Hypothesis testing: discovery

Notes and in-class exercises

Notes

You can download a template file to work with here.
File organization: Save this file in the “Activities” subfolder of your “STAT155” folder.

Learning goals

By the end of this lesson, you should be able to:

Understand how standard errors and confidence intervals enable us to make statistical inferences
Articulate how we can formalize a research question as a testable, statistical hypothesis

Readings and videos

This is a discovery activity, so no assigned readings/videos today.

Exercises

Let’s return to the fish dataset. Recall that rivers contain small concentrations of mercury which can accumulate in fish. Scientists studied this phenomenon among 171 largemouth bass in the Wacamaw and Lumber rivers of North Carolina, recording the following:

variable	meaning
River	Lumber or Wacamaw
Station	Station number where the fish was caught (0, 1, …, 15)
Length	Fish’s length (in centimeters)
Weight	Fish’s weight (in grams)
Concen	Fish’s mercury concentration (in parts per million; ppm)

# Load the data & packages
library(tidyverse)
library(readr)
fish <- read_csv("https://mac-stat.github.io/data/Mercury.csv")

head(fish)

Exercise 1

Research question: Is there evidence that the mercury concentration in fish (Concen) differs according to the River they were sampled from?

part a: fit the model

Fit a simple linear regression model that would address our research question

mod_fish <- ___
summary(mod_fish)

Interpret the intercept from this model.

part b: construct a CI

Using the 68-95-99.7 rule, construct an approximate 95% confidence interval for the intercept term, and provide an appropriate interpretation.
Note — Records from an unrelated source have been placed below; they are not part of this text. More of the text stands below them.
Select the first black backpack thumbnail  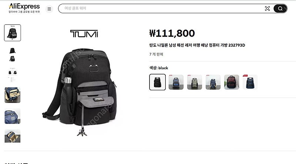click(x=13, y=33)
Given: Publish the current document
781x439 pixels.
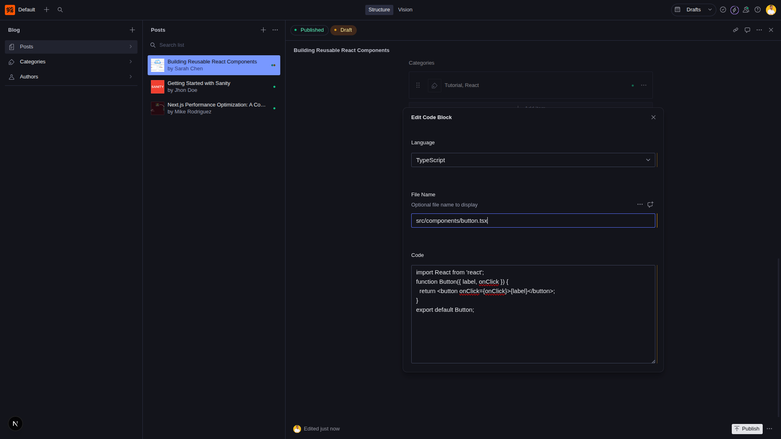Looking at the screenshot, I should click(x=747, y=428).
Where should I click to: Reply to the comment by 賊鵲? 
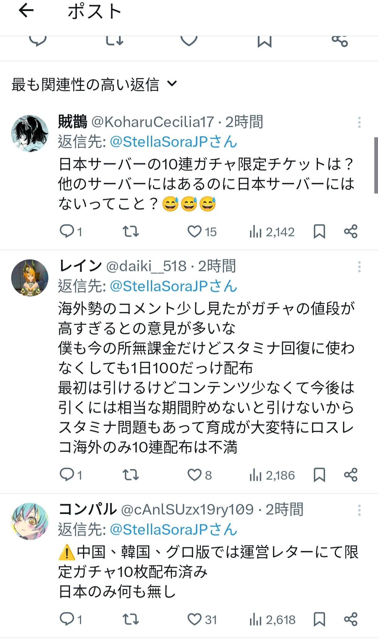[67, 232]
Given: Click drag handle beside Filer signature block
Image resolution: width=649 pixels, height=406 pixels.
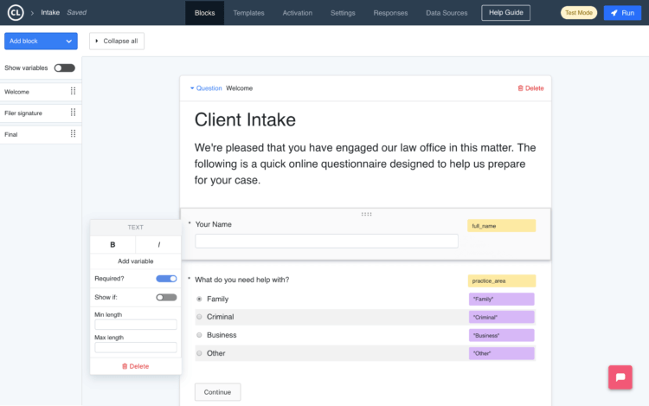Looking at the screenshot, I should (x=73, y=113).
Compare your CI to an exact 95% confidence interval for the model coefficients:

confint(mod_fish, level=0.95)

part c: what can we conclude from multiple samples?

Suppose we take 200 different samples of fish from the Lumber River. Based on these results, in how many of those samples would you expect to observe mean mercury concentration greater than 1.25ppm?
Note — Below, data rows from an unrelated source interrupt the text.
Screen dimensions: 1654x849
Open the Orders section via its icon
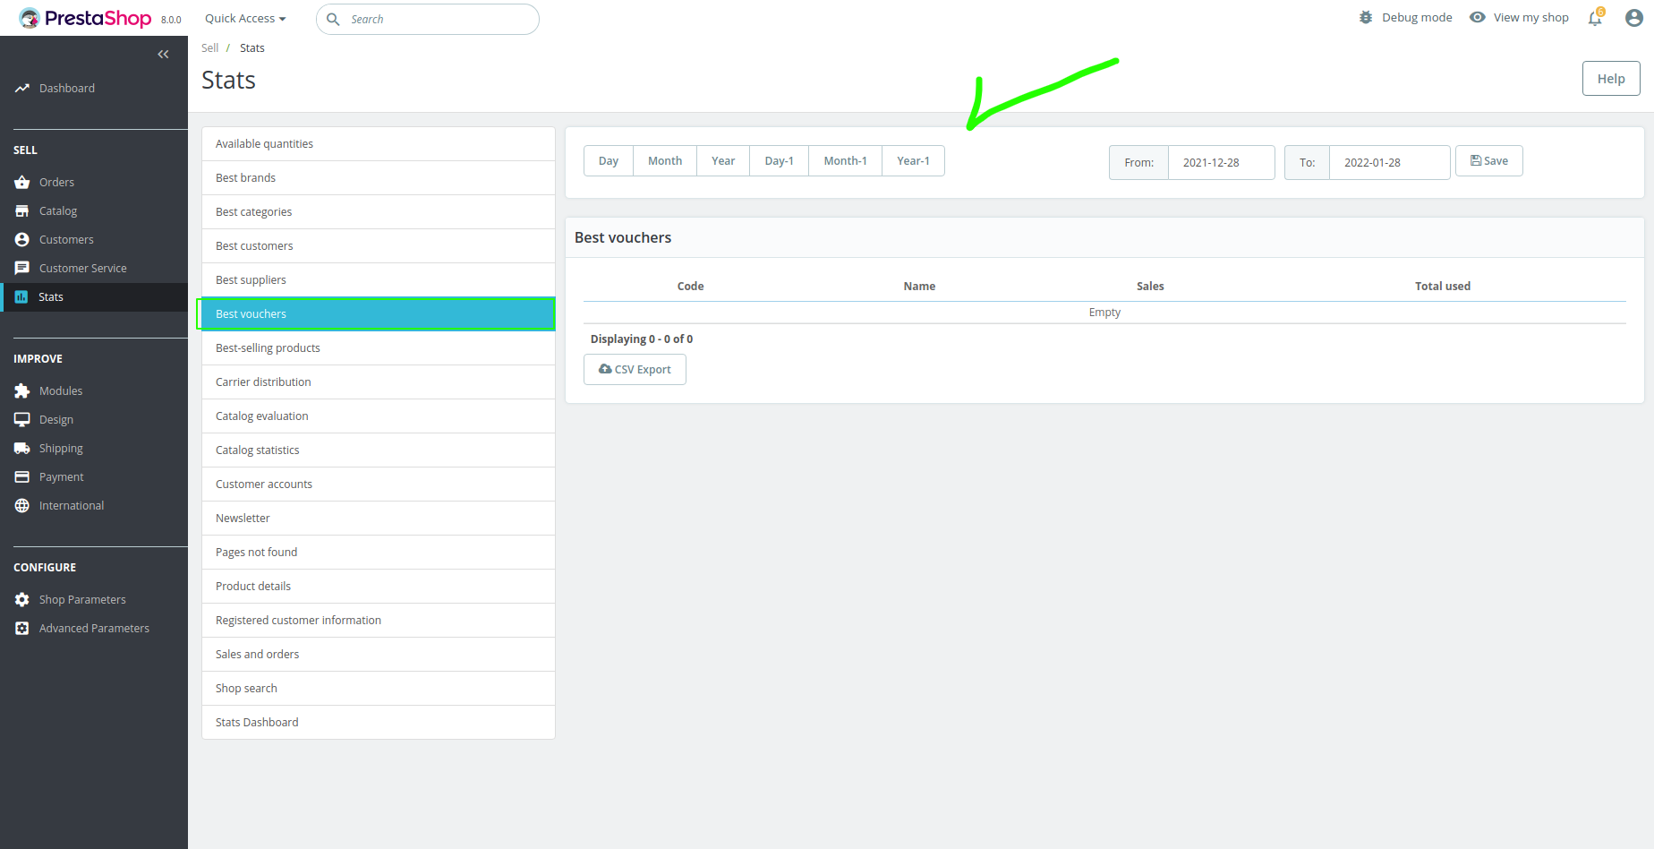21,182
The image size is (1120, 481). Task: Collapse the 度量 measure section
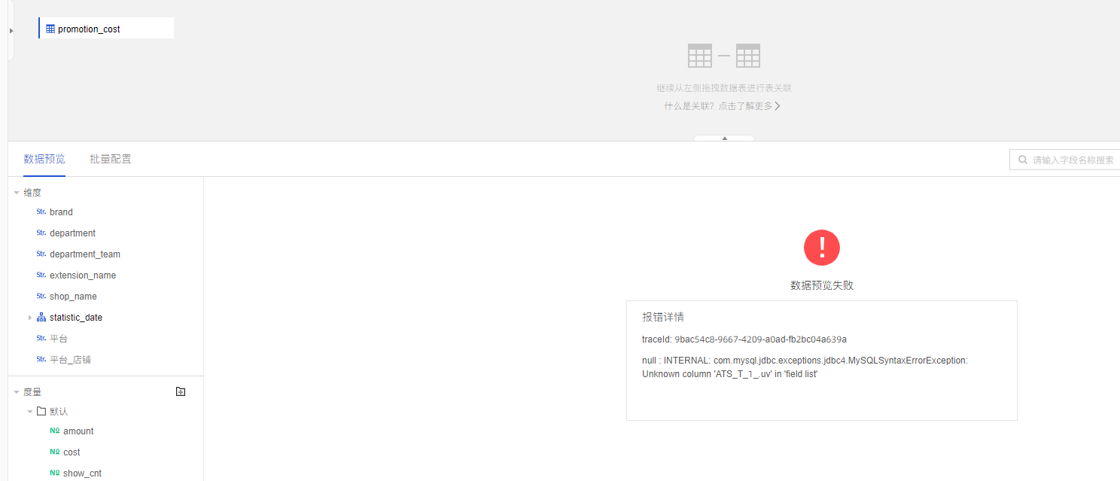17,392
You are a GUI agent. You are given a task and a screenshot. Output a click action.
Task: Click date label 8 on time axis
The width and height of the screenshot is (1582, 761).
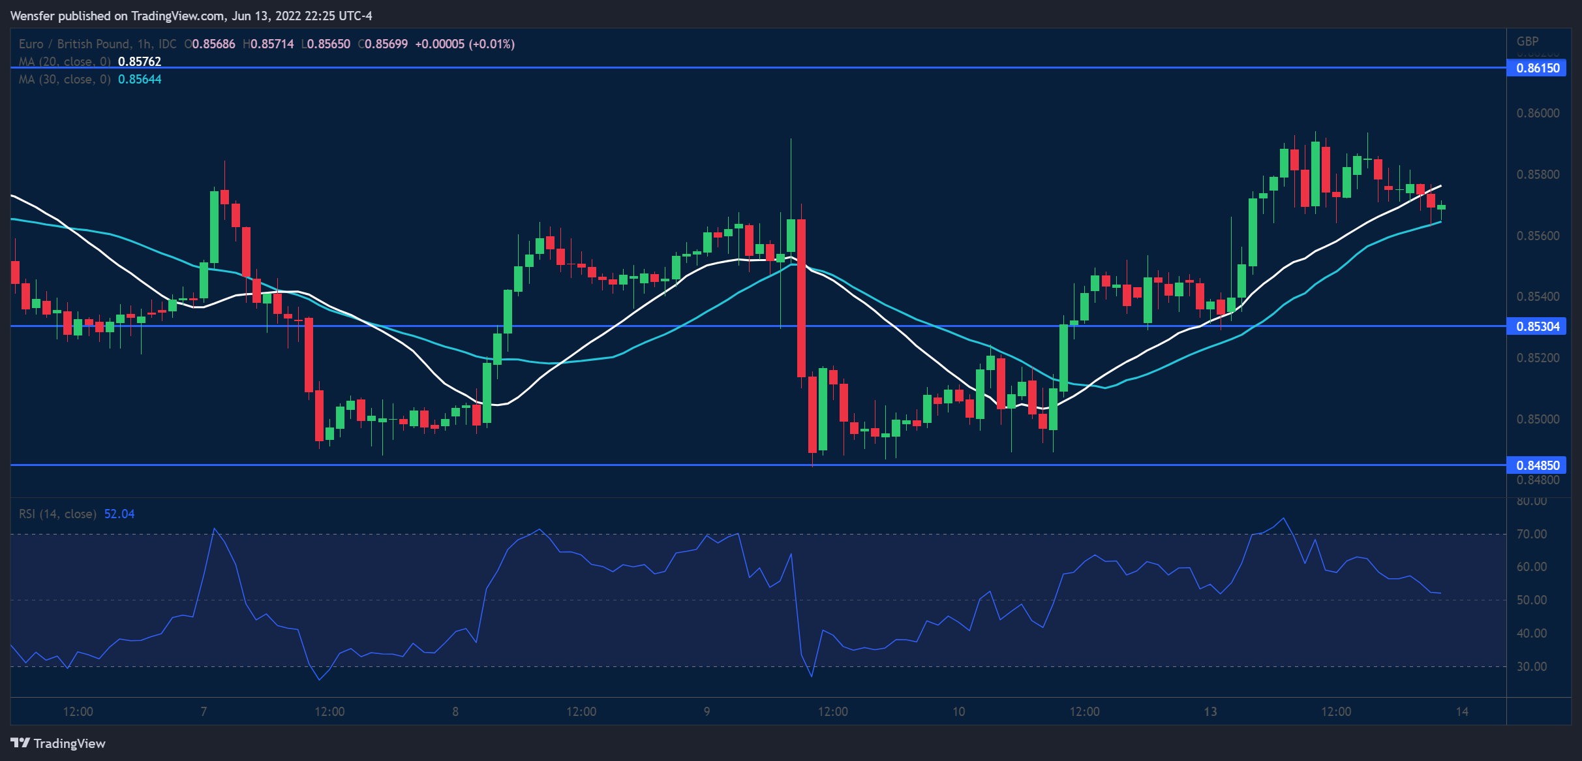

part d: intuition for constructing & interpreting test statistics

Suppose previous environmental studies have found little evidence of mercury pollution in other rivers in the area, so perhaps our “default” assumption is that fish from the Lumber river should have an expected mercury concentration of 0ppm. How many standard errors is our sample estimate (1.078ppm) away from this expectation? What are three possible conclusions?
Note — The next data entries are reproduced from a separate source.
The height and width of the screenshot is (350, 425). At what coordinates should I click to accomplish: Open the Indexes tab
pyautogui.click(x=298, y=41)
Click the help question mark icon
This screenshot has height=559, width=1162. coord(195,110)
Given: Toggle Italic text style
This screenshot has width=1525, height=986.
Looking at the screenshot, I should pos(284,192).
part e: do individual observations contradict our conclusions?

Now suppose we sample a single fish from the Lumber River and find it has a mercury concentration of 2.5ppm. Are you surprised by this result? Why or why not? (Hint: create a code chunk that calculates the mean, standard deviation, and maximum of the Concen variable in each river in our original sample)

Exercise 2

Let’s look at the model summary output again:

summary(mod_fish)

part a: interpret model coefficient

Now, let’s interpret the RiverWacamaw coefficient. Based only on the coefficient (don’t think about the standard error yet), what can we say about the difference in mercury concentration among fish in the two rivers?

part b: construct a CI

Using the 68-95-99.7 rule, construct an approximate 95% confidence interval for the RiverWacamaw coefficient, and provide an appropriate interpretation.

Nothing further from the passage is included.